All About Theta in Options

Curated By
Santosh Pasi
Options Trader and Trainer, SEBI registered Research Analyst

Skill Sheet: What You Will Learn Here

  • What is meant by the theta of an option?
  • The behaviour of theta and moneyness
  • The behaviour of theta and time to expiry
  • Importance of theta for traders

Theta is the decline in the time value of an option. The value of an option consists of two parts — intrinsic value and extrinsic value. The intrinsic value is the difference between the option strike price and the current underlying value, while the extrinsic value is the difference between the option premium and the intrinsic value of the option. Extrinsic value is anything other than intrinsic value.

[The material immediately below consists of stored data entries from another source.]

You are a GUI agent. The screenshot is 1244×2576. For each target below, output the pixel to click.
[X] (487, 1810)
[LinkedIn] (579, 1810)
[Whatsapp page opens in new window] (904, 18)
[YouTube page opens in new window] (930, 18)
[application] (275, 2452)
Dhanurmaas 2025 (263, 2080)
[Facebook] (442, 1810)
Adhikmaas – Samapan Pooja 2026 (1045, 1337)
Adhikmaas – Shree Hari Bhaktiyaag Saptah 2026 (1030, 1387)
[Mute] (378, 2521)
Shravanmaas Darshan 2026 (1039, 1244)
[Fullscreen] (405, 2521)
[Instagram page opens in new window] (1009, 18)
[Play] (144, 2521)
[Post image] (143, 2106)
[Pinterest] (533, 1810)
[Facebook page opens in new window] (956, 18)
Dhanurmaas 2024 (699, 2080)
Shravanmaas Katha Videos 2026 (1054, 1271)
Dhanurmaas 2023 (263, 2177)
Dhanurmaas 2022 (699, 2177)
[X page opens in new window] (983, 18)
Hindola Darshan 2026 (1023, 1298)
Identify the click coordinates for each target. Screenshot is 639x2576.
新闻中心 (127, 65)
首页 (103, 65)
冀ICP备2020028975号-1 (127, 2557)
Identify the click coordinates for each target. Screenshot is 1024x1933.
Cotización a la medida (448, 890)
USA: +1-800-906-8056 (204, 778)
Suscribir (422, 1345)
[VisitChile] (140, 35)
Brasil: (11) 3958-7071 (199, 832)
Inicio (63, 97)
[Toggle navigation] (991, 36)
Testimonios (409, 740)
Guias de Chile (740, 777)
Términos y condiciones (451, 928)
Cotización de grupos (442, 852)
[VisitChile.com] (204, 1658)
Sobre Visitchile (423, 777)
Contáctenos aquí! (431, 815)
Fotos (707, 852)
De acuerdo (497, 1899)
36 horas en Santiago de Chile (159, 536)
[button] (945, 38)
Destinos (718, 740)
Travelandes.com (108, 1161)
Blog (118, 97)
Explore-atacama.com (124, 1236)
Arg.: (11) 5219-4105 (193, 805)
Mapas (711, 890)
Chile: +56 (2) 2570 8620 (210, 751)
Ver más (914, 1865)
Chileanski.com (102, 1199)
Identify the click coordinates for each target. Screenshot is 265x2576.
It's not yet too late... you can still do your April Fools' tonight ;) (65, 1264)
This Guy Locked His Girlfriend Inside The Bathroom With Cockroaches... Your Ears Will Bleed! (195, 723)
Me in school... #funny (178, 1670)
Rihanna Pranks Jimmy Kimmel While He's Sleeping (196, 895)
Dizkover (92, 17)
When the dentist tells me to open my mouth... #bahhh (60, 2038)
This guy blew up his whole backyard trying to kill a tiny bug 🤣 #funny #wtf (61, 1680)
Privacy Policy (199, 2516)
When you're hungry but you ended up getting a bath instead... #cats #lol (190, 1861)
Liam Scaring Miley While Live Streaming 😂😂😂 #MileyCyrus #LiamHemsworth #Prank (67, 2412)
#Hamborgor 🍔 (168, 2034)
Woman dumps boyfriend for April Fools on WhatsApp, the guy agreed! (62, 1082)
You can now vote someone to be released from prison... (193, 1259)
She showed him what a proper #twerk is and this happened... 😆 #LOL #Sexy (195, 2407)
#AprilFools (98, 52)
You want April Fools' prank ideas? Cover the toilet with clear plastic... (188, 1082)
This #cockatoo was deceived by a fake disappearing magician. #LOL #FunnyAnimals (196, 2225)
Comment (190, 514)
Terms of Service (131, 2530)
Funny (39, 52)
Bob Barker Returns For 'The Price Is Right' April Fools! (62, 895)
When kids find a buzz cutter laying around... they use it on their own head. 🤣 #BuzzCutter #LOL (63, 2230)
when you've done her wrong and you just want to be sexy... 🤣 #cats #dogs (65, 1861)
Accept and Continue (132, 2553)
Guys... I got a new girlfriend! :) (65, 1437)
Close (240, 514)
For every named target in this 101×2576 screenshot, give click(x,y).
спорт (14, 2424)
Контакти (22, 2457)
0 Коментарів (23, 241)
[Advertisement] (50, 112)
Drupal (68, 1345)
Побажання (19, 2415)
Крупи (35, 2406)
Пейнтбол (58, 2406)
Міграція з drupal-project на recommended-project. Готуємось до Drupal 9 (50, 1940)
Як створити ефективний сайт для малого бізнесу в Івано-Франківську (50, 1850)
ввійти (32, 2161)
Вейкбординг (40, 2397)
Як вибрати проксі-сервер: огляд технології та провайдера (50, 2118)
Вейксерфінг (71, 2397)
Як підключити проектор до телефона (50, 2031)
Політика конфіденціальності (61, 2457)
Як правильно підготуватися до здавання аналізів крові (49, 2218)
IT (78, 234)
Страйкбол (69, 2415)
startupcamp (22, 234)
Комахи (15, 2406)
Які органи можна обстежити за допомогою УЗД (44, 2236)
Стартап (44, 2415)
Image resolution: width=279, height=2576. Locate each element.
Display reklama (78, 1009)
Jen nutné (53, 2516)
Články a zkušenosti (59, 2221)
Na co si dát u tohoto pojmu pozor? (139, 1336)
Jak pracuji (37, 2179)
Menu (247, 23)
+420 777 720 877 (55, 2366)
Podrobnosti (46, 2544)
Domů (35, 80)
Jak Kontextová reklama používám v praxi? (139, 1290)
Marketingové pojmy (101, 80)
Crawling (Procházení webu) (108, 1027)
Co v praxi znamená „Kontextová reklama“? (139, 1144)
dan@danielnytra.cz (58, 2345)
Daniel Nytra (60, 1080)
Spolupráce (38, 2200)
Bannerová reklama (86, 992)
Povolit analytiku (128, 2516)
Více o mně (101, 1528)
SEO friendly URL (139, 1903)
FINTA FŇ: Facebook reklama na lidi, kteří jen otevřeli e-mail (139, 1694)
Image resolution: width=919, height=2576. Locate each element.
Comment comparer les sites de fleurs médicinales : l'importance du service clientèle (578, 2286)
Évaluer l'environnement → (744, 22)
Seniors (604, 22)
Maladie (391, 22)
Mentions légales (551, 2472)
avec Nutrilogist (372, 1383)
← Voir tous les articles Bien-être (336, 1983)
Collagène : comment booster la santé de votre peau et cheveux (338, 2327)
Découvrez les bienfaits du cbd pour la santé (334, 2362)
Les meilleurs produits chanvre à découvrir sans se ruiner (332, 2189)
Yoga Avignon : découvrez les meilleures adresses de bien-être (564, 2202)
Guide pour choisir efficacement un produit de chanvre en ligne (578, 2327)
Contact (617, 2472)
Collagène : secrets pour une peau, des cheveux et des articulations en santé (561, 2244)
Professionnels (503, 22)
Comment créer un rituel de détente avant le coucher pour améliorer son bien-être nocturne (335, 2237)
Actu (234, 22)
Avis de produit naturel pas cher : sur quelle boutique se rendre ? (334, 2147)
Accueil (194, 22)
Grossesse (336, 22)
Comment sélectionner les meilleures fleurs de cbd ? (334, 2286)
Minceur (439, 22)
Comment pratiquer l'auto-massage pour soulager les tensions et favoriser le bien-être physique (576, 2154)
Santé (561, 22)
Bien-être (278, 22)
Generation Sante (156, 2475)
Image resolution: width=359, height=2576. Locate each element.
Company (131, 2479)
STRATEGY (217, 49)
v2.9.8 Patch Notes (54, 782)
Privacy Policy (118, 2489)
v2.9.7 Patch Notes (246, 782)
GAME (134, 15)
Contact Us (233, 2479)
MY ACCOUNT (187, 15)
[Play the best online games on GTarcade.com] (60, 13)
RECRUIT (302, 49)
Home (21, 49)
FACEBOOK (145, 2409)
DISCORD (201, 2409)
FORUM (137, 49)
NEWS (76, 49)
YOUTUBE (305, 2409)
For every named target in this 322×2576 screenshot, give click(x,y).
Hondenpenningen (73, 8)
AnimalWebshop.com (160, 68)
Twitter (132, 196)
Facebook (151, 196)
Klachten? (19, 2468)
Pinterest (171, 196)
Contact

The extrinsic value consists of time value, volatility, interest rate and dividends, which are external variables that affect the option value. Theta represents the time value of an option that decays as the option approaches expiration. It is important to understand time value and time decay. Theta or time decay is represented in currency terms. For example, a theta value of -16 would mean the theta decay would be Rs 16 per day. Theta value is negative for an option buyer and positive for an option seller. Therefore, an option selling trade is known as a positive theta trade, and an option buying trade is known as a negative theta trade.

Time value, expiration & time decay

Chart of Time value, expiration & time decay Time value is the willingness of the option buyer to pay over and above the intrinsic value. An option contract, in the beginning, has more time value with more time to expire. This is because the larger the time for expiration, the greater the probability for the option to expire in-the-money. Consequently, the larger the time value of the option. With more time in hand for expiry, the likelihood of the price movement increases. As the time to expiration contracts, the time value decreases. This is known as time decay or theta decay of an option. The most important thing to observe in theta or time decay is that it is not linear.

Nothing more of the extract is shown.